Background and CBI Involvement
The ED's probe was initiated on the basis of an FIR registered by the CBI's Anti-Corruption Branch in Guwahati under various sections of the Indian Penal Code and the Prevention of Corruption Act. The CBI has already filed a chargesheet against Suresh Kumar Kashliwal, Nirmala Devi Kashliwal, and the company in the matter. This dual-agency pursuit — CBI on the predicate offence and ED on the money laundering trail — reflects the standard enforcement playbook for bank fraud cases flagged as NPA-turned-fraud by lenders.
How the Alleged Fraud Was Executed
According to investigators, Ottis Associates Pvt. Ltd., through its Director, allegedly fraudulently secured a cash credit facility of ₹3 crore from IDBI Bank's Guwahati branch in December 2009 through a pre-planned conspiracy. Three properties, which had reportedly already been sold to third parties before the creation of the mortgage, were offered as collateral to the bank.

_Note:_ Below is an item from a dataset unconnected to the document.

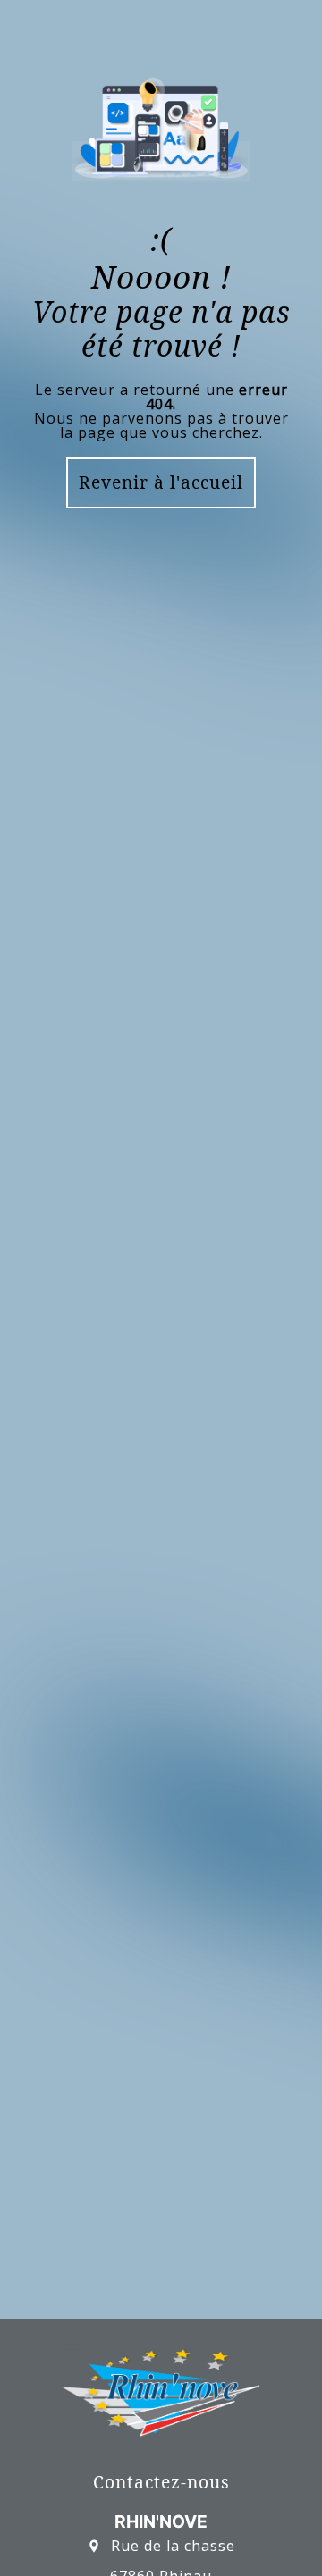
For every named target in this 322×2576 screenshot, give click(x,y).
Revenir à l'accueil (161, 482)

The ED further alleged that signatures of guarantors and mortgagors Rumi Jalan and Narayan Deka were forged on multiple bank documents, including guarantee agreements, affidavits, and mortgage letters. Additionally, the death of another guarantor, Muli Devi Sarawgi, who had passed away on 23 June 2009, was allegedly concealed from the bank at the time of loan processing.
Fabricated balance sheets for financial years 2008-09 and 2009-10, reportedly showing inflated income figures, were also allegedly submitted to strengthen the loan application.
Money Trail and Layering of Proceeds
After securing the loan, the accused allegedly transferred the proceeds immediately into the company's current account and routed the funds through nearly 36 vendor payments, thereby mixing tainted funds with regular business transactions and portraying them as legitimate assets. This layering technique — a classic money laundering method — is central to the ED's PMLA case.
The loan account was declared a Non-Performing Asset (NPA) on 30 December 2013. IDBI Bank subsequently classified it as fraud on 4 June 2019 and reported the matter to the Reserve Bank of India (RBI) on 29 July 2019.
One Time Settlement Does Not End PMLA Liability
Although the accused reportedly settled the gross principal outstanding amount of ₹3.10 crore through a One Time Settlement (OTS) with the bank in September–October 2024, the ED has underscored that the offence of money laundering remains a continuing offence under the PMLA. This is a significant legal position — it signals that a civil settlement with the lender does not extinguish criminal liability under anti-money laundering law, a point of relevance for other NPA fraud cases currently under ED scrutiny across the country.
The matter is now before the Special PMLA Court in Guwahati, and further proceedings are awaited.